# Travel to USA from EU



## loveinitaly (Mar 17, 2010)

I moved to Italy last summer, and found a great job (under the table) so decided to stay past the 90 days. I would like to go back to America to visit family & friends but am afraid of the immigration rules. I have been told traveling through Switzerland is the best option to avoid having problems. Can anyone give advice?
Many thanks!


----------



## Bevdeforges (Nov 16, 2007)

I'm curious about the reasoning behind the "traveling through Switzerland" advice.

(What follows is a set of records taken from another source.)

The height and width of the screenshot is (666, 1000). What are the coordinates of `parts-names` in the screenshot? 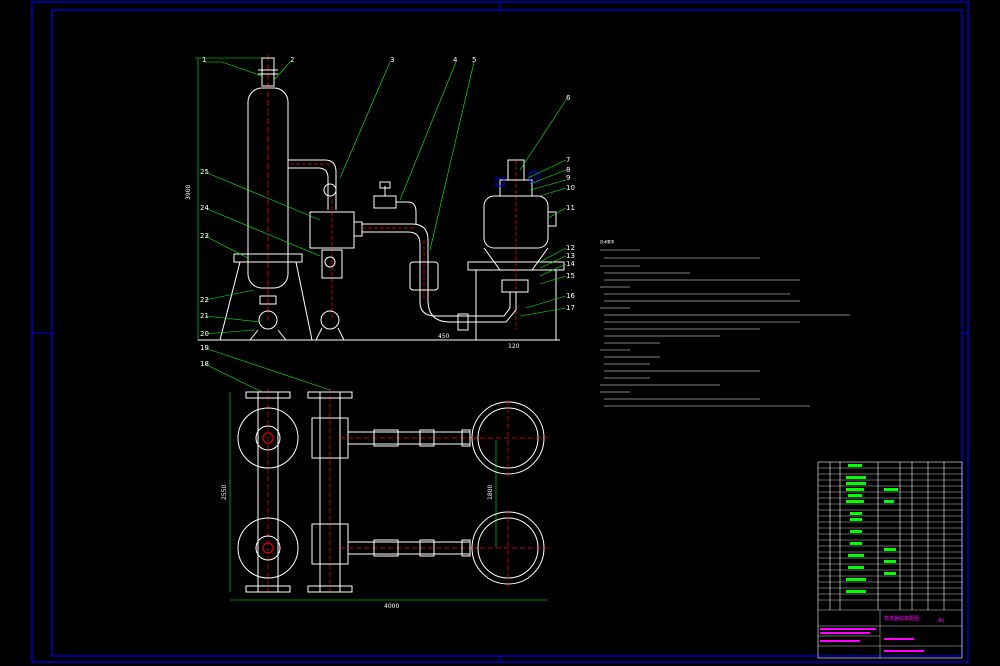 It's located at (872, 528).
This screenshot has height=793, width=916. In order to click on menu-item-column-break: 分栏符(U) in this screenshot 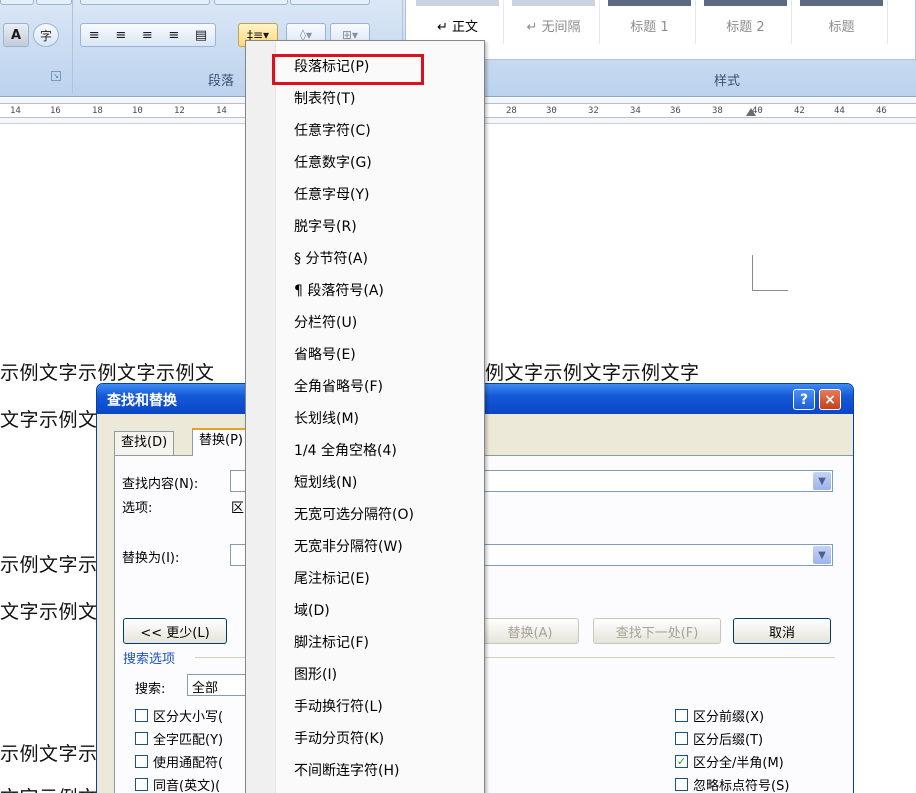, I will do `click(326, 323)`.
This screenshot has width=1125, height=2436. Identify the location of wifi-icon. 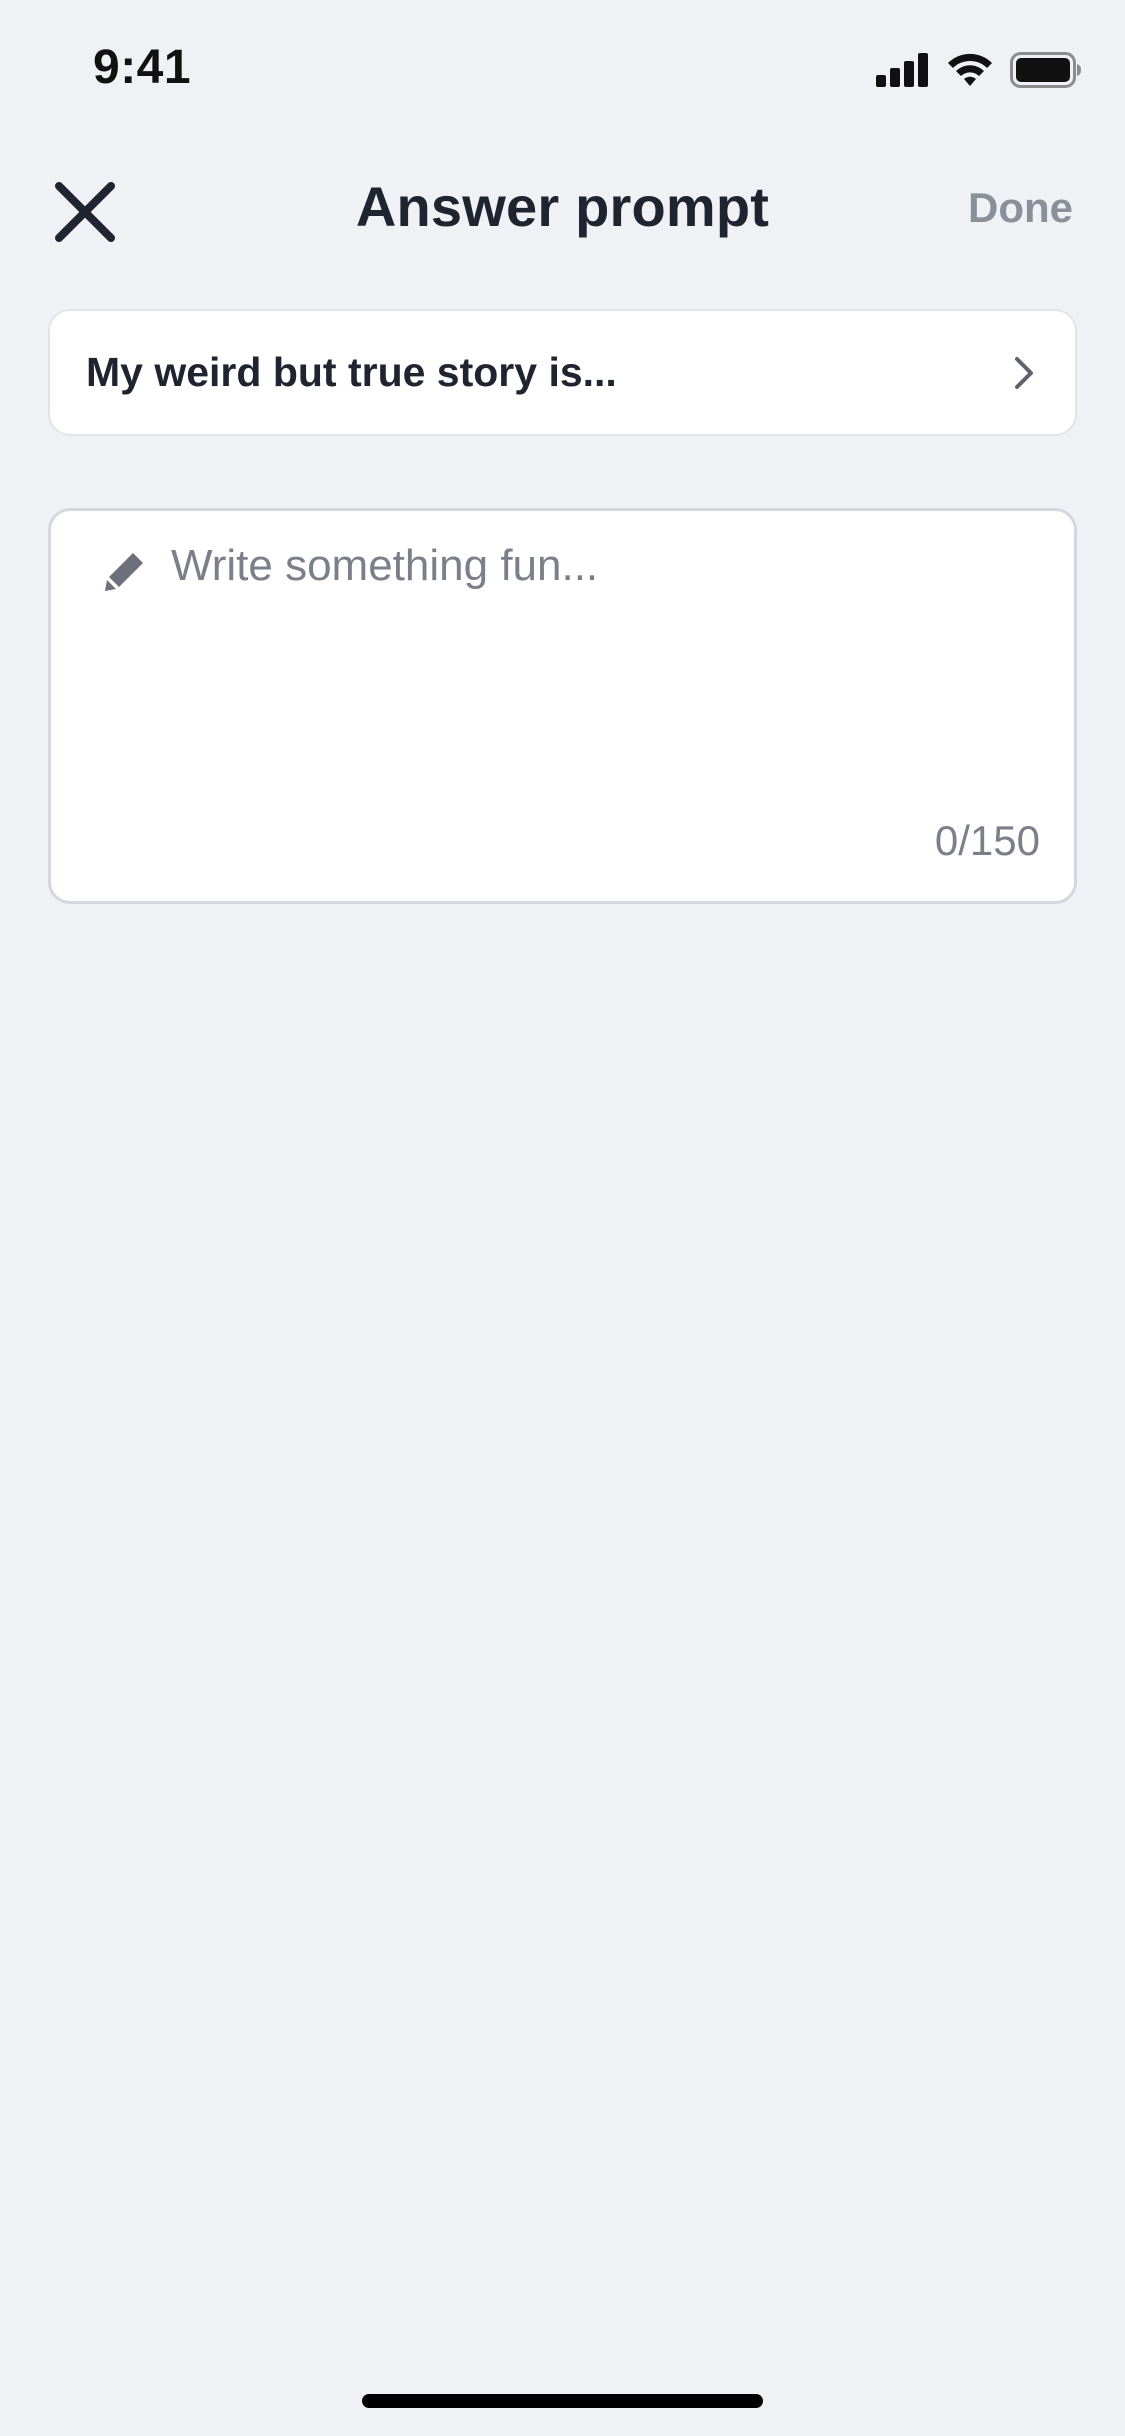
(970, 70).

Chances are, no one will bother you about overstaying the 90 days on your way out of the country. It's when you return that they might notice that you don't have an exit stamp - or maybe not.
Cheers,
Bev


----------



## loveinitaly (Mar 17, 2010)

Bevdeforges said:


> I'm curious about the reasoning behind the "traveling through Switzerland" advice.
> 
> Chances are, no one will bother you about overstaying the 90 days on your way out of the country. It's when you return that they might notice that you don't have an exit stamp - or maybe not.
> Cheers,
> Bev


someone told me that if you travel in/out of Switzerland because they are not EU, that it will be easier re-entering. i am not worried about leaving the EU, i am more worried about getting back into italy. 

so i was told to fly back into Switzerland, then train to italy to avoid immigration?
thanks so much for your help!!


----------



## Bevdeforges (Nov 16, 2007)

loveinitaly said:


> someone told me that if you travel in/out of Switzerland because they are not EU, that it will be easier re-entering. i am not worried about leaving the EU, i am more worried about getting back into italy.
> 
> so i was told to fly back into Switzerland, then train to italy to avoid immigration?
> thanks so much for your help!!


Although Switzerland is not technically EU, they are part of the Schengen agreement, and technically they should check your passport on entry to Switzerland to see that you are eligible for another 90 days. 

Practically speaking, I'm not sure any of the European countries really checks things that carefully on entry when it comes to Americans. But if you need to "prove" your status once you're in Italy, it's the lack of the exit stamp that could trip you up.
Cheers,
Bev


----------



## henriette87 (Mar 20, 2010)

actually,i don't think u will have problems because u come from America not from saudi arabia or pakistan etc etc


----------



## NickZ (Jun 26, 2009)

The airline is supposed to check your right to come into the country. That's why it some times seems like nobody is paying attention.


----------



## Hwiggy (Apr 14, 2010)

I have never heard of an airline checking the right to enter that is what customs is for? When you entered did the customs officer scan your passport or just stamp it? Chances are if it was only stamped they are not going to be looking for any exit stamp when you re enter anyway. If it was scanned then there will be a record of your entry but no record of exit. So if you get scanned again when you enter you will most likely get questioned. I have never had my passport scrutinised in any way coming or going, they just look at my photo and exp date, stamp me and let me go. I do have all neccessary docs to be here but they never get even a glance from customs (or airlines). If you go home you can go to your local Italian comsulate and apply for a visa to re enter, it takes less than a week to get back. I had to have a visa to come here then applied for a permesso di sigornio once I arrived which gives permission to stay and work for different amounts of time dependant on what you get approved for. (6 months-2 years, then you reapply)On another note when my husband and I moved here we drove from the UK, the only place that had a customs entry check was France, we went all the way through France, into Switzerland then into Italy and never came across another check point. I was actually shocked that there wasn't one?!


----------



## Fiona C (Apr 21, 2010)

Bevdeforges said:


> Although Switzerland is not technically EU, they are part of the Schengen agreement, and technically they should check your passport on entry to Switzerland to see that you are eligible for another 90 days.
> 
> Practically speaking, I'm not sure any of the European countries really checks things that carefully on entry when it comes to Americans. But if you need to "prove" your status once you're in Italy, it's the lack of the exit stamp that could trip you up.
> Cheers,
> Bev


Hum, my husband, who is American, was sent back from Heathrow when he came to visit me completely legitimately (no over stays or anything) before we were married (detained overnight in a cell with illegal immigrants, not allowed to see me and flown back the following day, the full shebang!), because the customs officer didn't "think" he'd go back at the end of his stay. I doubt they're anywhere near as severe as this in Italy, but it's dangerous to bank on your nationality.


----------